Another thing Corrieri hopes the other members of the council will look at is rental overlays. While not addressed in the ordinance, rental overlays mean taking an area or neighborhood and saying only a certain percentage of properties can be rentals.
While something like this could be an effective way to keep too many students from living in the south campus area, Corrieri fears this would just cause problems in other parts of the city.
“We really need to think long and hard about what the impacts are,” Corrieri said. “Do you want your students living close to campus? I think so.”
Another directly related issue in the city is parking, which the ordinance attempts to address.
Martin, however, worries the ordinance treats everyone as if they have a car.
“I’m not sure that’s the best way to really control who’s living in a building by number of cars,” Martin said.
Martin feels students living near campus do not necessarily need a car, and the ordinance disadvantages those with cars through parking requirements.
“Believing simply because you’re a human being, you’ll have a car doesn’t seem quite true,” Martin said.
So while much is left unclear to even City Council members in the recently passed ordinance, it still is the legal code in Ames. To address this, the city will be hosting a workshop on Tuesday, Feb. 20 to present the issues at hand and discuss the ordinance with community members.
Corrieri hopes this will guide the council when deciding how to deal with the unintended consequences of the ordinance.

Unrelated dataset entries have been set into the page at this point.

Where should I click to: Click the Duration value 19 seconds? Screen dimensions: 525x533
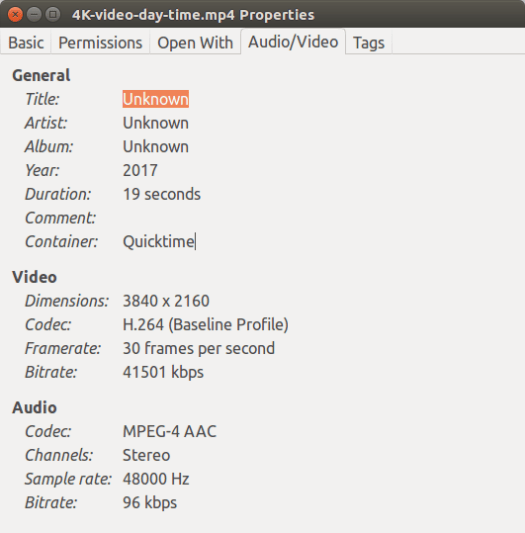click(162, 194)
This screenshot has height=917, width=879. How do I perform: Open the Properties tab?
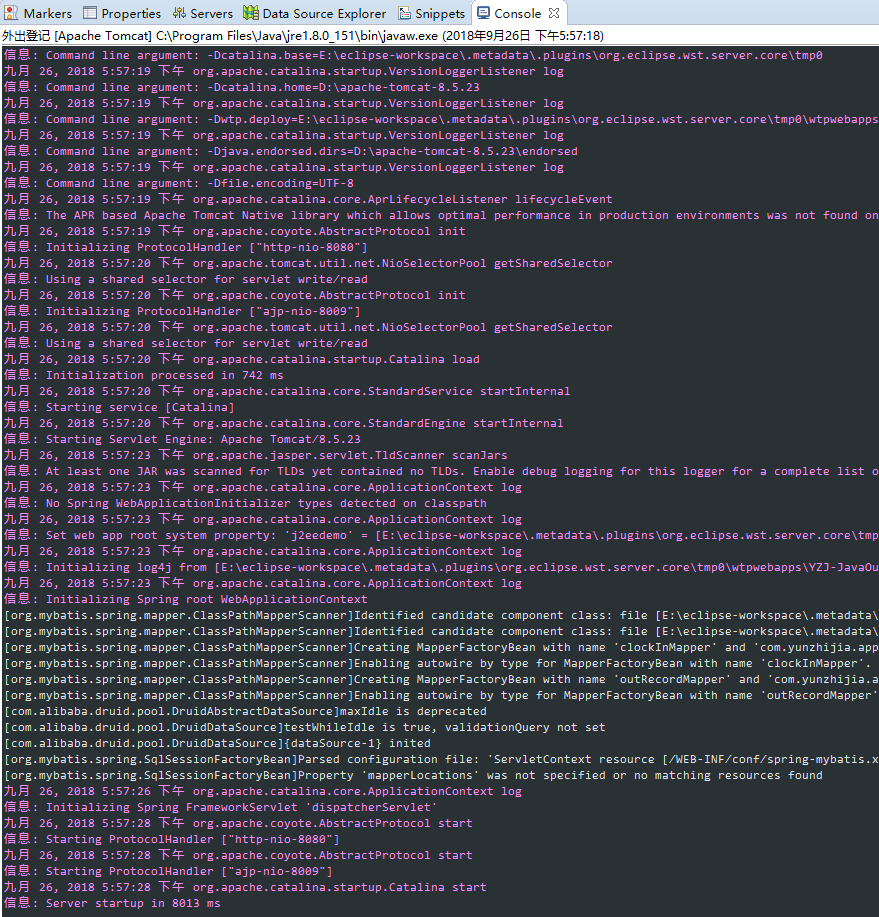[x=131, y=14]
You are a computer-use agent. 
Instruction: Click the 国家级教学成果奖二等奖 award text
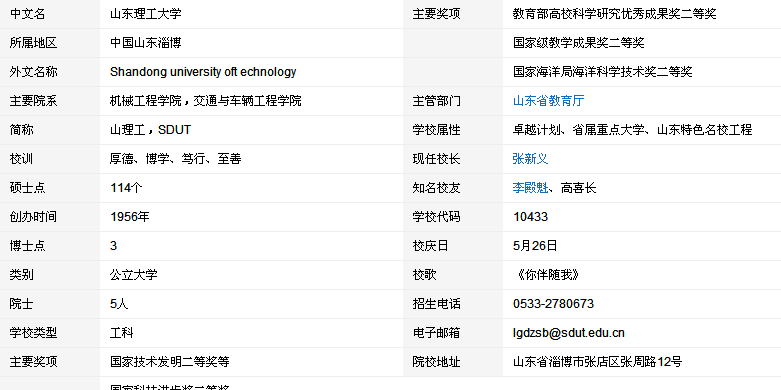[579, 43]
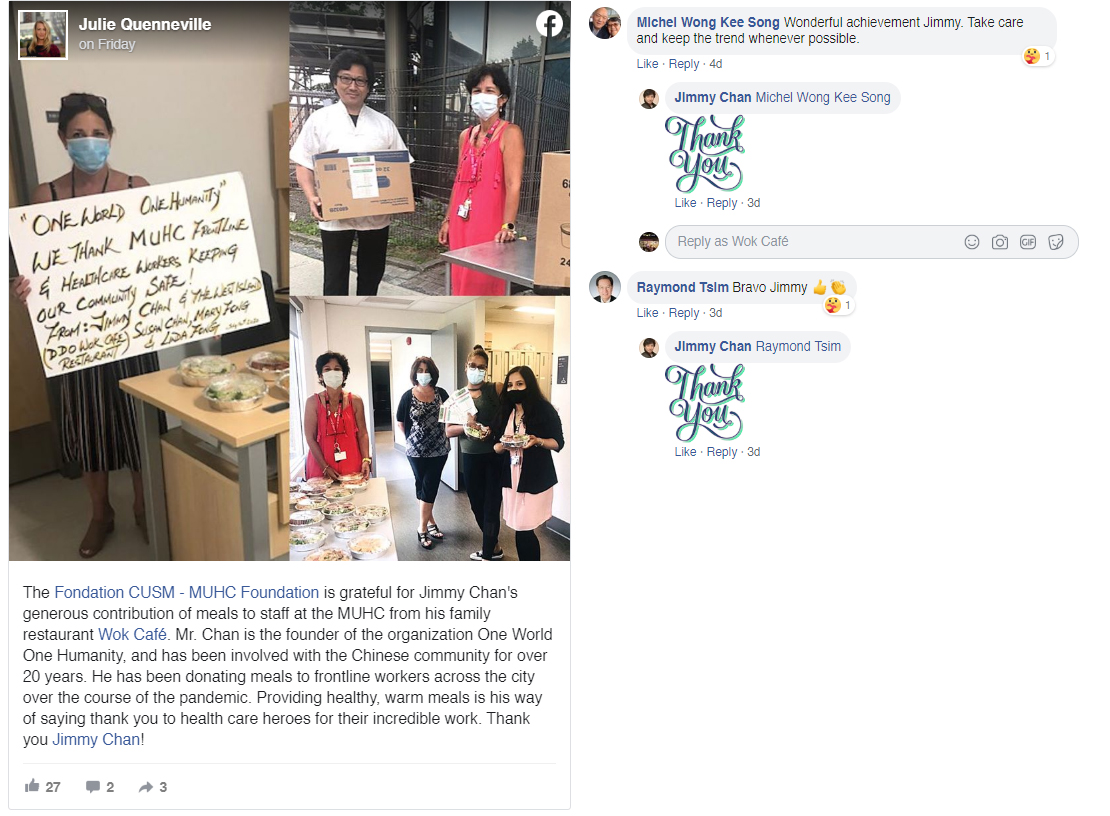Click the share arrow icon showing 3
The width and height of the screenshot is (1110, 816).
[153, 786]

“We might hear other things at the workshop we hadn’t considered yet,” Martin said.
Solution-oriented
As for Haila, he feels thus far the city and the council have dealt with the rental occupancy ordinance issue in a positive way.
Haila sees parking as a major issue that needs to be addressed as it serves as challenge because of the circulating student population and the fact that on any given day, the number of cars in use in student-heavy neighborhoods may vary.
In his opinion, the ordinance needs to deal with parking in a way that is sustainable.
“How do we come up with an ordinance that can be applicable five or ten years down the road without causing other issues?” Haila said.
Above all however, Haila sees himself as a mediator on the issue in his role as mayor. He stressed the importance of members of the community from all backgrounds attending the workshop.
“So far it seems like, I’m not sure everybody is listening to everybody else,” Haila said.
With a wide variety of stakeholders who have different images for what rental occupancy should look like, such as students and developers to neighborhood associations and landlords, Haila hopes these groups can come together to find a point of understanding and compromise at the workshop.
The workshop is scheduled for 6 p.m. on Tuesday, Feb. 20 in the Ames City Council chambers, 515 Clark Avenue. The first hour of the workshop will include staff presentations to the council and the second hour will be dedicated to public input.
Reporting and editing contributed by The Daily’s Alex Connor.